Entahlah, apakah pengalaman rekan-rekan saya tersebut benar-benar
terjadi atau tidak. Saya hanya khawatir dua hal:
1.
Kita berubah menjadi riya' ketika kita menceritakan hal-hal itu. Saya khawatir
kita justru tidak mendapati keajaiban lagi ketika hati kita telah tergelincir
pada riya'.
2.
Kita beribadah karena mengejar keajaiban; bukan semata-mata karena Allah. Kita
baca wirid sekian ribu kali, dengan harapan bisa menghasilkan keajaiban, apakah
tubuh yg kebal, terungkapnya hijab (kasyaf) dan lainnya. Kita jalani sholat
sunnah ratusan rakaat juga demi mengejar "keanehan-keanehan". Kita
jalani ritus-ritus itu hanya karena ingin mencapai ma'rifat (yang sayangnya
dikelirukan sebagai memiliki keajaiban).
Yang lebih
celaka lagi, ketika kita mendapat keajaiban tiba-tiba kita mengklaim bahwa Tuhan
sangat dekat dengan kita sehingga status kita naik menjadi wali. Sayang,
setelah "merasa" menjadi wali, kita lupakan aspek syari'ah. Konon,
bagi mereka yang mencapai aspoek ma'rifat tidak perlu lagi menjalankan aspek
syari'at.
Entahlah, saya
yang merasa belum naik-naik maqamnya dari status awam hanya bisa merujuk kisah
Nabi Zakariya dan Siti Maryam. Nabi Zakariya diberi anugerah putera, padahal
dia sudah tua dan isterinya mandul. Setelah mendapat keajaiban ini, Allah
memerintahkan pada-Nya, "Sebutlah nama Tuhan-mu sebanyak-banyaknya serta
bertasbihlah di waktu petang dan pagi hari" (Qs 3: 41) Maryam pun mendapat
keajaiban berupa putera (padahal dia tidak pernah "disentuh" lelaki).

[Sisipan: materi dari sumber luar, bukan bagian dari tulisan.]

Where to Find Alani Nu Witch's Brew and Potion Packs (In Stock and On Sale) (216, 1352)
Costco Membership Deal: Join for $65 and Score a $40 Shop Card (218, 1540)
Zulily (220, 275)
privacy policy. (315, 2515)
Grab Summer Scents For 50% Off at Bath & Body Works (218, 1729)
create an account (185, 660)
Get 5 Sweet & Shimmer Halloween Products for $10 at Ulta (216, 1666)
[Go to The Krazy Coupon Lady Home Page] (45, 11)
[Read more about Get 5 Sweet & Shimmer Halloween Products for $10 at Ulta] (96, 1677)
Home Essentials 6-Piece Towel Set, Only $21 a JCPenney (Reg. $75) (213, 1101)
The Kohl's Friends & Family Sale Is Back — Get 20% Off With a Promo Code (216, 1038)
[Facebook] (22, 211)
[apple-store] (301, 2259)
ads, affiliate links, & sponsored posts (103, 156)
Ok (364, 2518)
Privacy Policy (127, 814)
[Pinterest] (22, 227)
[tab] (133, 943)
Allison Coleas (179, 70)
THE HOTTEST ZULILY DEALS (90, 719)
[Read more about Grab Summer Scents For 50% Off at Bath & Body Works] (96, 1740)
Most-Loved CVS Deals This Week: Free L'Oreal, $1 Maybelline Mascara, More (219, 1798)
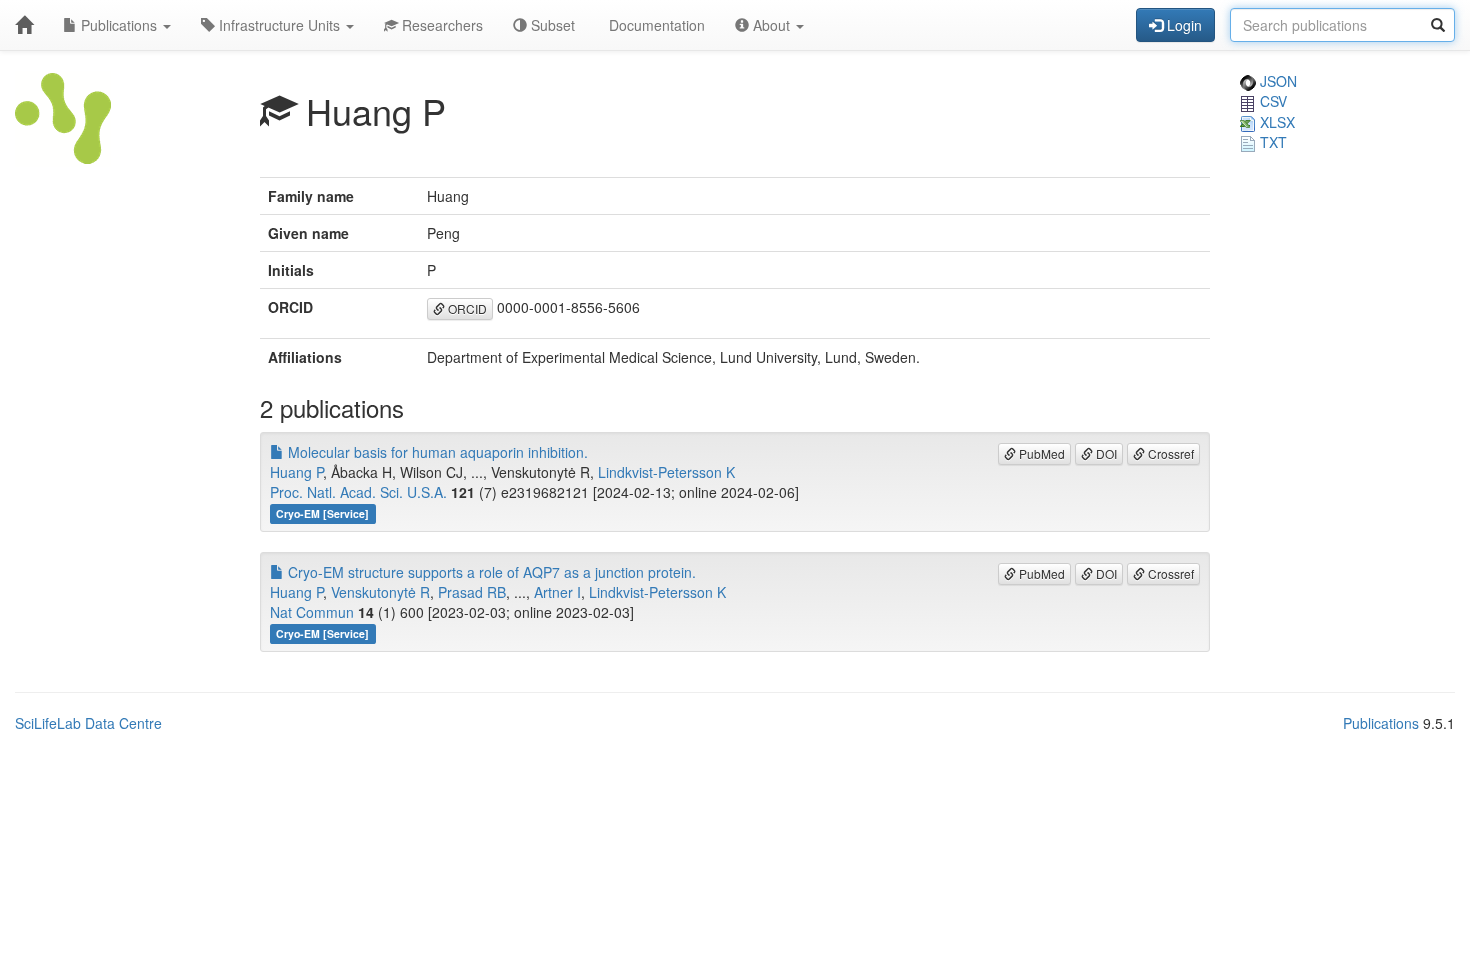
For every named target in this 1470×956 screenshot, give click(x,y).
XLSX (1275, 122)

Namun setelah Allah memberitahu tingginya kedudukan Maryam, Allah menyuruh Maryam,
"Ta'atlah kepada Tuhan-mu, sujud dan ruku'lah bersama orang-orang yang
ruku' (Qs 3: 43)
Ternyata, hamba
Allah seperti Nabi Zakariya dan Siti Maryam pun tetap tidak meninggalkan aspek
syari'at meskipun telah memiliki keajaiban.
Berkenaan dengan keajaiban, Abu Sa'id, sufi besar abad 10
dan 11 Hijriah, pernah bertemu orang yang menceritakan sejumlah keajaiban
"wali".
Orang itu berkata, "dia bisa terbang… "
Abu Sa'id menjawab, "ah… tak aneh… burung saja bisa
terbang"
Yang aneh justru adalah mereka yang mengaku-aku wali dan
sufi sambil mendemonstrasikan "keajaibannya". Wali dan Sufi sejati
tak butuh pengakuan orang lain akan ke-waliannya. Wali dan sufi sejati tak akan
pernah meninggalkan aspek syari'at, meski telah mencapai maqam ma'rifat.